Especially at a time when the state must cut basic services to people in need because of budget limitations, it is absurd that we are wasting taxpayers’ money to care for and incarcerate inmates who are comatose, or surviving only because of a ventilator, or too weak and frail in their final days of life to feed themselves. That’s why I introduced AB 1539, which has passed the Legislature and is now on the Governor’s desk awaiting signature. This bill streamlines the existing medical release process for terminally ill inmates, relieving the state of exorbitant medical and security costs, and extends the scope of the existing medical release program to include inmates who are permanently medically incapacitated and pose no risk to public safety.
The current “compassionate release” law, which was enacted ten years ago, allows dying inmates or their family to apply for re-sentencing consideration. If both the warden and the sentencing judge agree that there is no risk to public safety, the sentencing judge may release the inmate so that he or she may die in a hospice or other setting rather than in prison. This program is not available to those who are serving life sentences.
This sensible, cost-saving, humanitarian program, however, is rife with bureaucratic problems, including a lack of information and notification to eligible inmates, delays, and the absence of directives to prison medical staff. As a result, the number of medical releases in recent years has reduced by half – an unwelcome change over a period in which the inmate population has increased by about twenty percent. Many of those who have applied have been granted release too close to death for the state to see any fiscal benefit, and too late for their families to spend any meaningful time with them. In some cases, the request has been approved after the inmate has died. AB 1539 will put procedures in place to ensure that the program operates as it was intended and provides benefit both to taxpayers and to the inmates’ families.

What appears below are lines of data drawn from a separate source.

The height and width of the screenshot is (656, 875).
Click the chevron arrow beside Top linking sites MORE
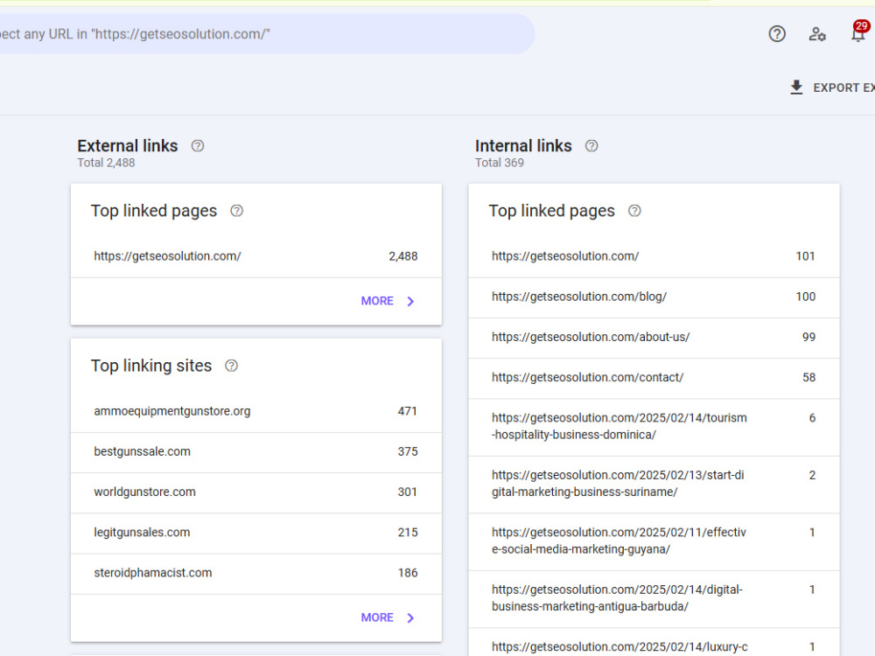[x=410, y=618]
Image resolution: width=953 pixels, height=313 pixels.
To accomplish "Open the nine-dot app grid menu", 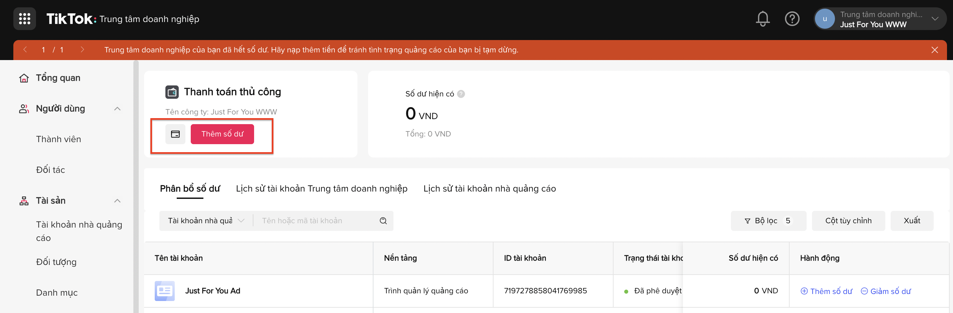I will point(24,19).
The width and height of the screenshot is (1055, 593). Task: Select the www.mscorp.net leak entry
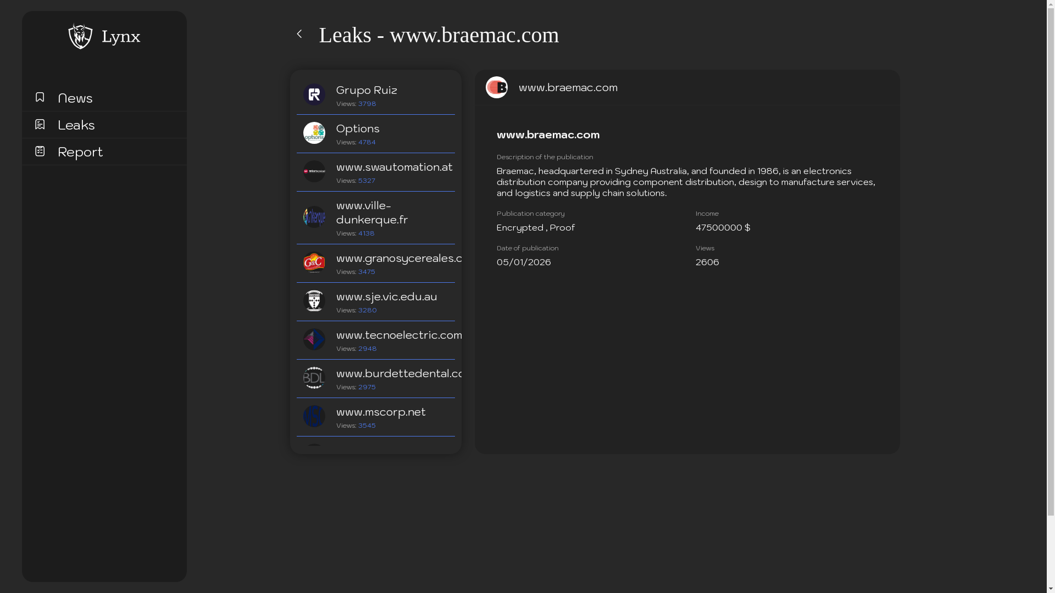pos(381,412)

In addition to making the existing medical release process more effective, AB 1539 will extend it to the most expensive of all inmates — those who are “permanently medically incapacitated,” but are not likely to die within six months. AB 1539 narrowly defines “permanently medically incapacitated” to include those inmates who are permanently unable to perform activities of daily living and require 24-hour total care due to an irreversible medical condition. Such conditions include coma, persistent vegetative state, brain death, ventilator-dependency, and loss of control of muscular/neurological function – conditions that prevent any possible risk to the public, and also prevent any further punitive value from continued incarceration.
AB 1539 is a common sense measure that will save a tremendous amount of money that is now wasted on overtime costs and medical expenses for a relatively few inmates. The effective and carefully-considered release of even a few terminally ill and permanently medically incapacitated inmates, who cannot pose any threat to the public, could potentially save millions of tax dollars that can more appropriately be spent on other policies and programs that will make a real difference in keeping Californians safe. At the same time, this measure allows families the chance to heal, and allows inmates to receive appropriate end-of-life medical and hospice care.
In response to the prison overcrowding crisis, Governor Schwarzenegger recently observed that “release of the old, feeble, and sick who pose no threat to the public” could be an approach to overcrowding that he would support. AB 1539 is just such an approach. It is a bill that simultaneously promotes fiscal responsibility and public safety, and the Governor should sign it into law.